Moda, l'allarme di 62 aziende: "Dimenticati ed esclusi dai ristori" - Live Sicilia

Moda, l’allarme di 62 aziende: “Dimenticati ed esclusi dai ristori”

L'appello della rappresentante delle 62 imprese siciliane del Mythos Fashion District

PALERMO – “Tentiamo di garantire la sopravvivenza delle nostre aziende e i posti di lavoro attingendo ai nostri risparmi e indebitandoci”. Sul filo del rasoio le sessantadue aziende siciliane del Distretto Mythos Fashion District, chiedono un incontro con il presidente della Sicilia, Musumeci e l’assessore alle Attività Produttive, Turano.

Il Made in Sicily in via di estinzione

“Il 2021 sarà l’annus horribilis se non quello della morte definitiva della moda siciliana, in cui tutte le aziende del settore chiuderanno per sempre con un danno incalcolabile per l’economia e il prestigio dell’Isola. Il brand Made in Sicily, apprezzato e ricercato nel mondo, rimarrà solo un miraggio e un vago ricordo del passato”. A dichiararlo è la rappresentante legale Flavia Pinello che chiede un immediato adeguamento dei provvedimenti specifici di ristoro a fondo perduto, da calcolarsi sulla reale perdita di fatturato e sui mancati incassi, in particolare per i codici ATECO che sono stati esclusi dai Dl Ristori 2, 3 e 4.

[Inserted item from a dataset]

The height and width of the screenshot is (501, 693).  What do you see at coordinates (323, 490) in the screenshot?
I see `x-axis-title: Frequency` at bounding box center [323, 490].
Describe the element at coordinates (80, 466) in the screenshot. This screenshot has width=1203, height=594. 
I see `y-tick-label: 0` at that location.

Fatali le restrizioni di dicembre e gennaio

Da Milano, Parigi, New York, Londra, Dubai fino a quelle di Firenze, Berlino, Tokyo, Hong Kong e Roma, sono tante le manifestazioni dove i prodotti del fashion Made in Sicily sono stati i protagonisti delle passerelle della moda. Speravano nella ripartenza all’inizio del 2021, ma la situazione non è cambiata anzi si è aggravata. “In seguito agli ultimi DPCM – spiega Pinello – con le nuove chiusure di dicembre e gennaio non siamo più in grado di proseguire. Tutte le aziende e i posti di lavoro sono sul punto di scomparire per sempre perché la filiera produttiva è stata dimenticata da qualsiasi forma d’aiuto”.

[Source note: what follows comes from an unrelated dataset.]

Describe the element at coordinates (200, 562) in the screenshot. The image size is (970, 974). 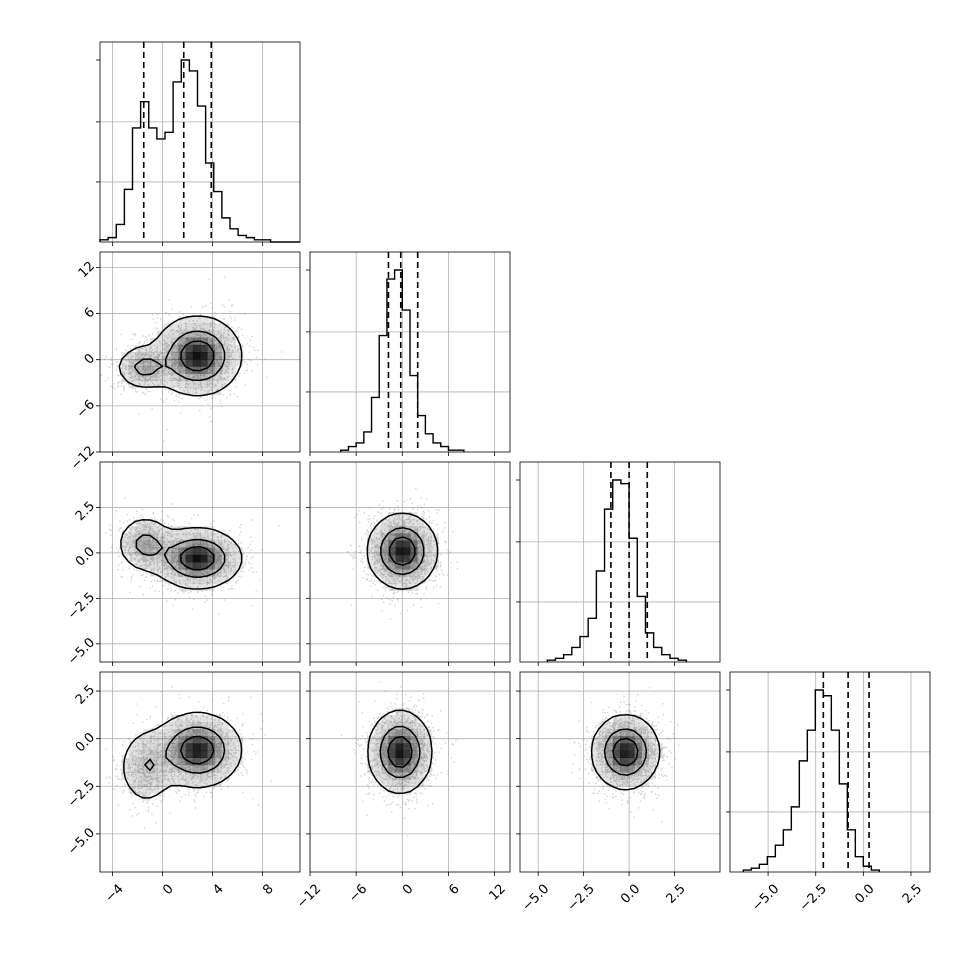
I see `scatter-panel-p0-p2` at that location.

In 11 mesi di crisi ricevuti solo 3mila euro

A fronte di undici mesi di crisi economica e sanitaria le aziende del comparto hanno ricevuto ristori per un importo di circa 3.000 euro. “Il calo d’incasso e di fatturato non è valutabile in base a quello stabilito dal Governo con una comparazione tra 2020 e 2019 – prosegue – perché nel comparto del Fashion a oggi si registrano cali di fatturato pari all’80% rispetto al 2019, tenendo conto che gli incassi e il fatturato generati nel 2020 sono state vendite fatte nel 2019. Nel 2020 queste vendite non ci sono state. Ci teniamo anche a sottolineare che sia la Regione Sicilia (Ristoro Bonus Sicilia), sia il Consiglio dei Ministri (Ristoro art.25 del decreto legge 19 maggio 2020 n.34) si sono dimenticati di noi. Noi esistiamo per il Fisco – aggiungono – per l’INPS”.

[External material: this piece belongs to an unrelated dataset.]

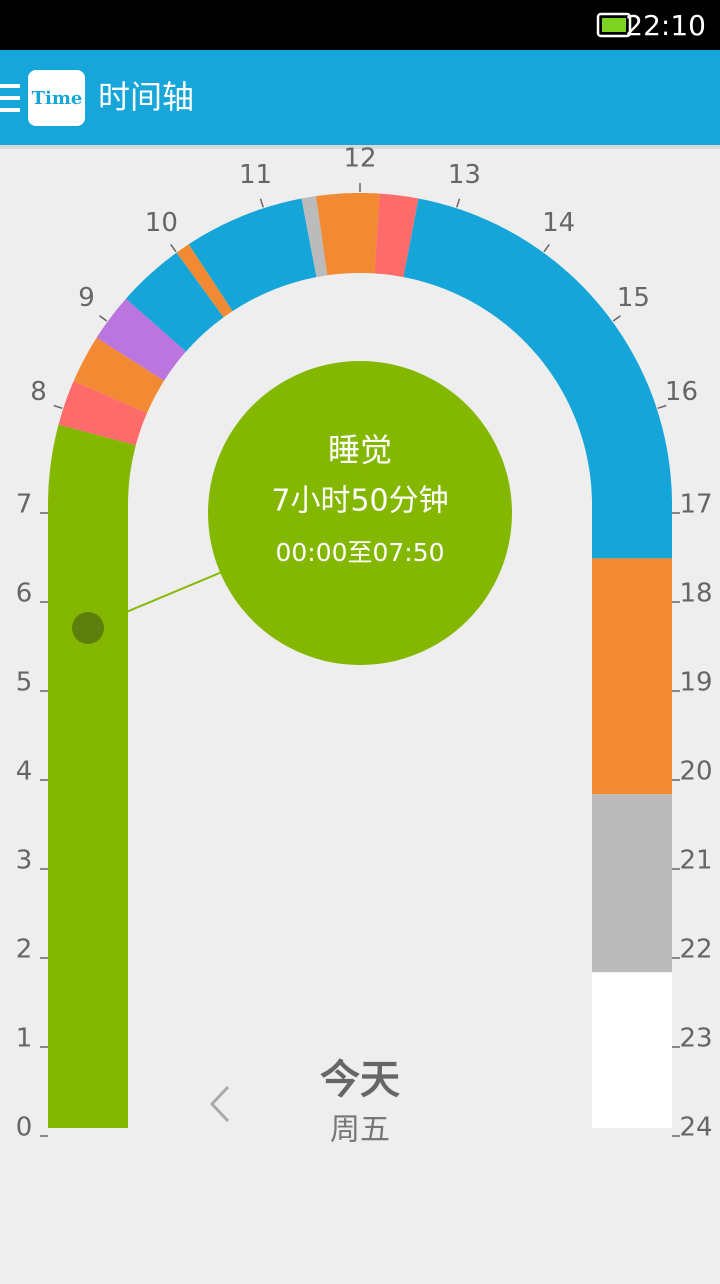 Image resolution: width=720 pixels, height=1284 pixels. What do you see at coordinates (24, 861) in the screenshot?
I see `hour-label: 3` at bounding box center [24, 861].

Chiesta la riforma del comparto

L’emergenza ha fatto affiorare un problema strutturale del settore: “È necessario attuare una riforma dell’intero comparto”. “Siamo stati fino a oggi frammentati come categoria – dice la rappresentante legale – le nostre aziende esercitano questa attività identificandosi in svariati codici Ateco e non tutti sono di facile individuazione”. “Produrre per vendere a chi?”. È la domanda che fanno le aziende siciliane, poiché il commercio al dettaglio non acquista più, né in Italia né all’Estero. “La ripartenza delle nostre aziende, dopo il primo lockdown, non ha potuto beneficiare di una vera riapertura. Se le attività commerciali, le botteghe e i teatri sono chiusi, non possiamo produrre. Abbiamo costi fissi da sostenere, fornitori e tasse da pagare ma non abbiamo più la possibilità di generare incassi”. Poi, l’ipotesi dell’e-commerce non è vista come una soluzione. È una pratica commerciale che definiscono “un investimento danaroso che va mantenuto e che in alcuni settori, come quello del teatro, non è fattibile”.